Divisão e falta de novos líderes ameaçam deixar esquerda fora do pleito presidencial na França

A prefeita de Paris, Anne Hidalgo, do Partido Socialista (PS), já não esconde suas ambições de disputar as próximas eleições presidenciais francesas de 2022. ©Benoît Tessier/Reuters

FERNANDO EICHENBERG / O GLOBO

PARIS – Na presidência de François Hollande (2012-2017), a esquerda, representada pelo Partido Socialista (PS), detinha o Poder Executivo e o controle do Senado e da Assembleia Nacional. Hoje, três anos depois, o PS já não conta nem mais com sua histórica sede parisiense da rua Solférino, à qual teve de renunciar por razões financeiras, e considera mudar o nome da sigla. As forças políticas de esquerda francesas se encontram fortemente divididas, sem lideranças capazes de se impor no cenário político nacional, e no risco de em 2022, pela segunda vez consecutiva, serem excluídas do segundo turno da eleição presidencial.

No PS, o líder do partido, Olivier Faure, evoca um “big bang” para “reinventar o movimento socialista e continuar sua história”; e a prefeita de Paris, Anne Hidalgo, já não esconde suas ambições na disputa pelo Palácio do Eliseu. Jean-Luc Mélenchon, da esquerda radical da França Insubmissa, ensaia uma estratégia de suavização do discurso extremista para ampliar seu eleitorado. Já Yannick Jadot, do grupo Europa-Ecologia-Verdes (EELV, na sigla em francês), procura surfar no relativo sucesso das recentes eleições municipais com vistas ao pleito presidencial.

Para o sociólogo Michel Wieviorka, a atual fragilidade da esquerda francesa se deve, em parte, a não renovação de suas ideias, de suas personalidades políticas, e à ausência de um líder forte.

– Existe uma tensão entre as lógicas socialistas clássicas e as ecologistas. A única orientação política que teve sucesso recentemente na França, fora a Reunião Nacional (extrema direita de Marine Le Pen), foi a ecologia política, o que é compreensível em tempos de Covid-19, pois há uma necessidade de novas referências e sentido. A esquerda francesa só se reconstruirá se for ao mesmo tempo social e ecologista. O PS não é especialmente ecologista. E os ecologistas não são especialmente socialistas. O que torna o debate difícil. E tudo isso não será resolvido a curto prazo, levará tempo.
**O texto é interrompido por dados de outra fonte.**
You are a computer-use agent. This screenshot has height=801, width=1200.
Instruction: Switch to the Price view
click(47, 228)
PS, França Insubmissa e ecologistas, embora tenham feito algumas alianças em pleitos locais, não disfarçam suas animosidades e não cogitam sentar à mesa para costurar um acordo eleitoral nacional. Segundo o cientista político Rémi Lefebvre,, em um contexto de fragmentação do cenário político, com o presidente Emmanuel Macron, Marine Le Pen e a direita clássica no tabuleiro, se as forças de esquerda apresentarem candidatos em separado não terão nenhuma chance em 2022.
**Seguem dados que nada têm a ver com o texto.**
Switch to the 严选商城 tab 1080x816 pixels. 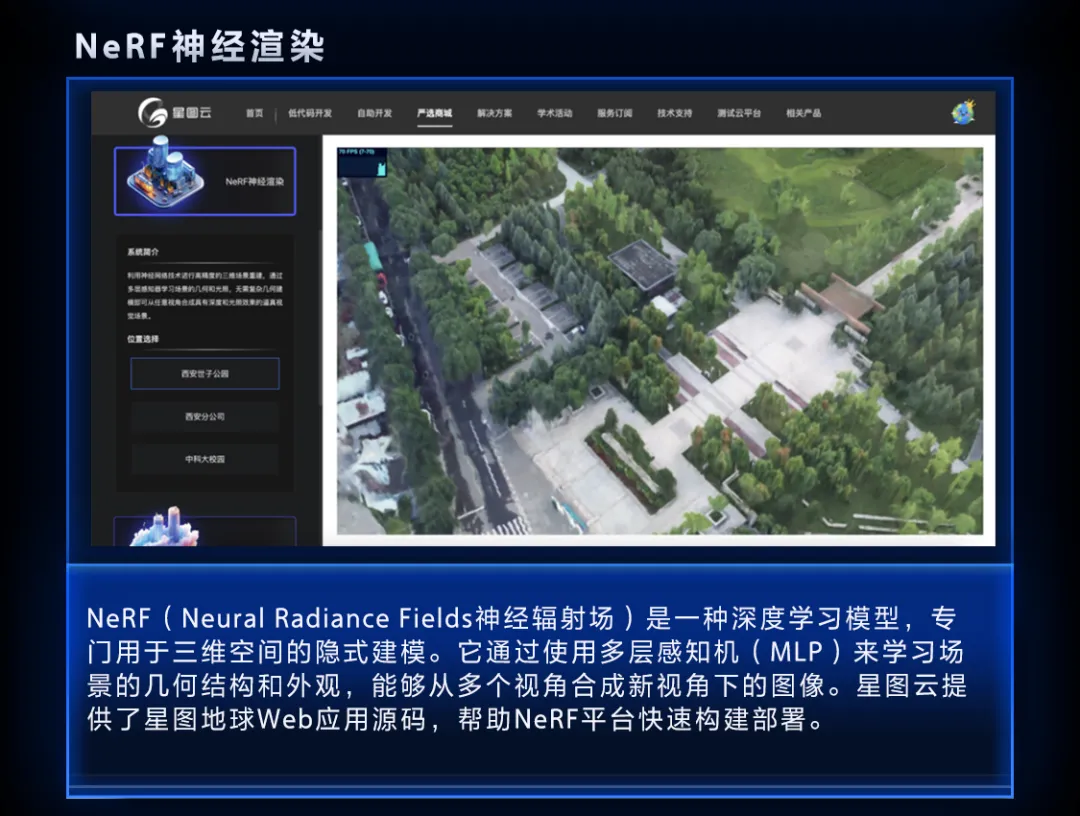(x=434, y=114)
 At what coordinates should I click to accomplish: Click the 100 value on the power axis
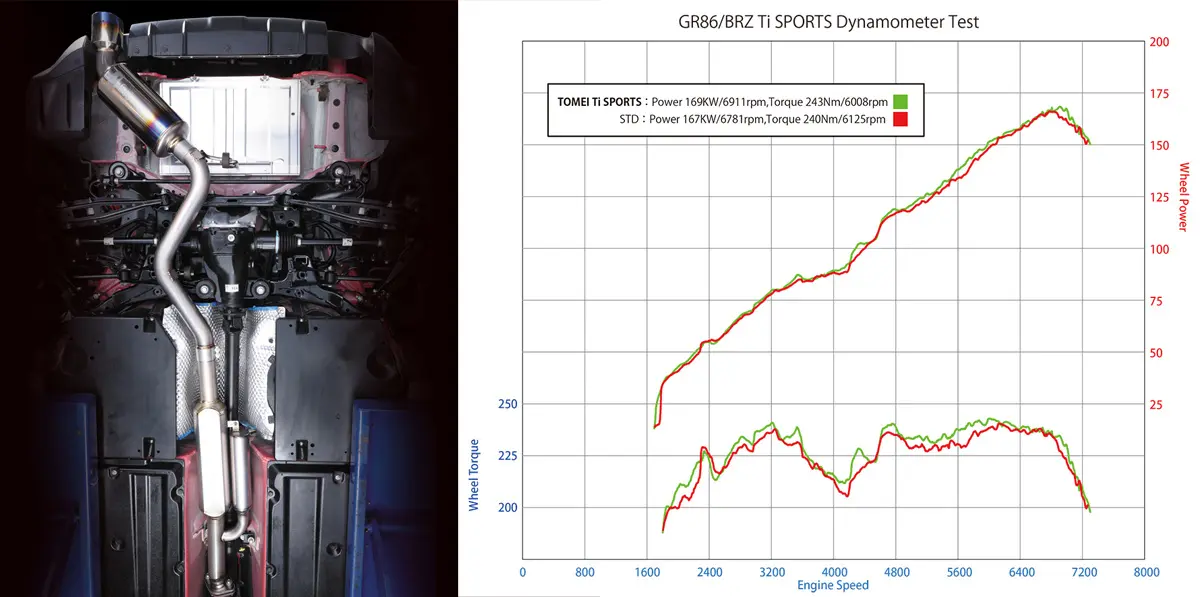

– Quando se somam todos os candidatos da esquerda nas pesquisas, se chega a um nível próximo de 20%. É muito fraco. Se pensou que com a pandemia e o aquecimento global as ideias de esquerda recuperariam um pouco de vigor, mas, de fato, não conseguiram captar as aspirações de mudanças na sociedade. A campanha começará em seis meses e, hoje, as condições para este candidato único não estão reunidas. Cada um fica em seu canto, tentando existir politicamente. E Macron, que foi eleito em 2017 com a ajuda da esquerda, pensa ser reeleito com os votos da direita.

Reflexo antifascista

Para o historiador Claude Pennetier, o “reflexo antifascista” que ajudou a derrotar a extrema direita no segundo turno da última eleição presidencial, com a participação do voto da esquerda, será menor em 2022.

– Desta vez, o eleitor de esquerda não votará na mesma proporção para barrar Marine Le Pen, que terá uma chance histórica. Como há uma rejeição contra Macron, se ela fizer uma campanha hábil, poderá chegar em quase igualdade no segundo turno ou mesmo vencer.
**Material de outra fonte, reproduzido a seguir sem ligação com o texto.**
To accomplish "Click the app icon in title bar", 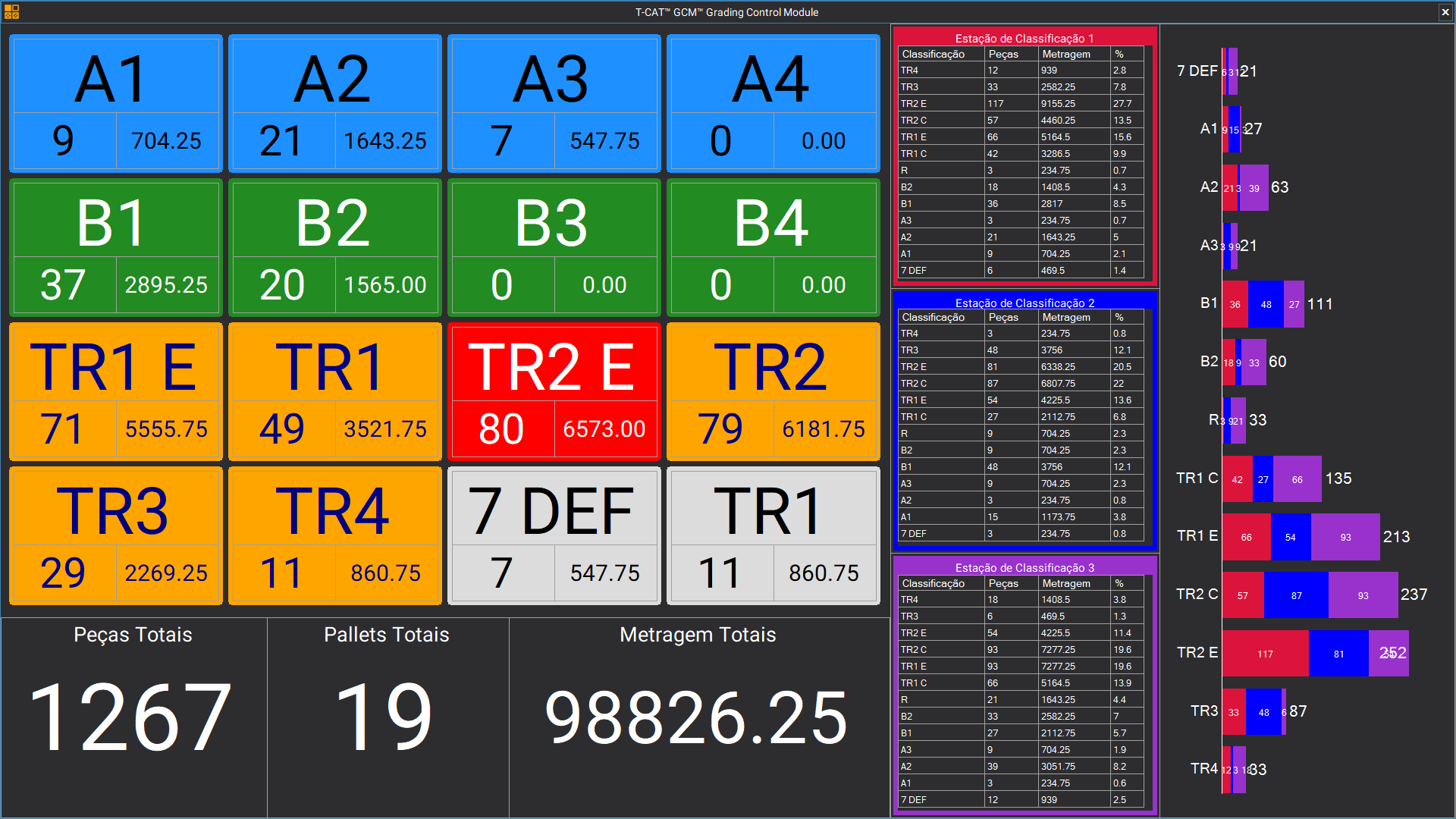I will (11, 12).
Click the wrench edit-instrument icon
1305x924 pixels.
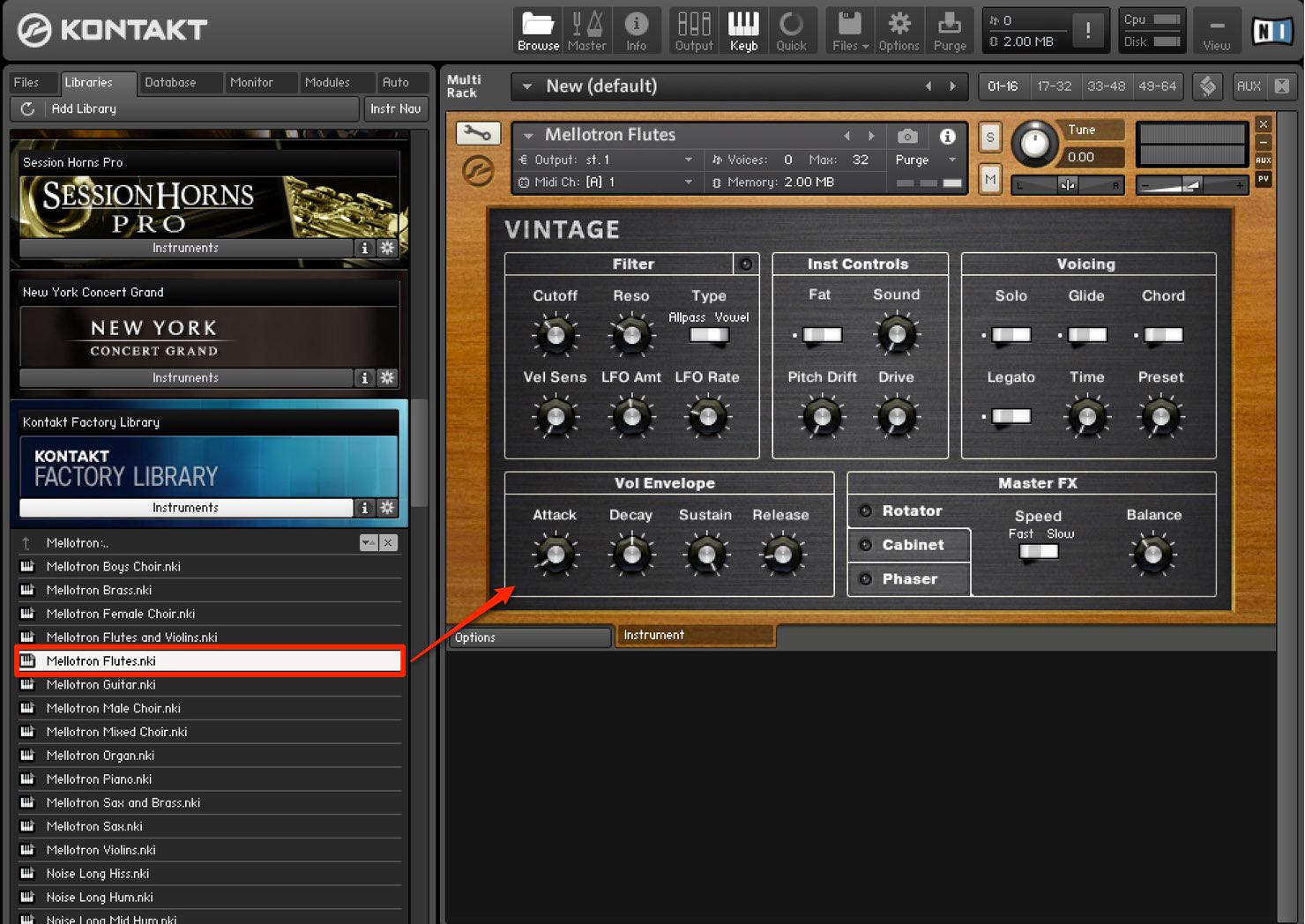point(478,133)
Henri Rey, do Centro de Pesquisas Políticas da Sciences-Po (Cevipof), define a situação da esquerda na França como “calamitosa”, em falta de personalidade políticas federativas em suas diferentes correntes.

– Há explicações sociais e sociológicas de mais longo prazo para este fracasso. Hoje, as categorias populares estão fracionadas e divididas, sem os antigos referenciais que permitiam representá-las. Como razões mais estruturais, vemos uma fraqueza do movimento sindical, uma fraca identidade de classe, e uma fragmentação do mundo do trabalho.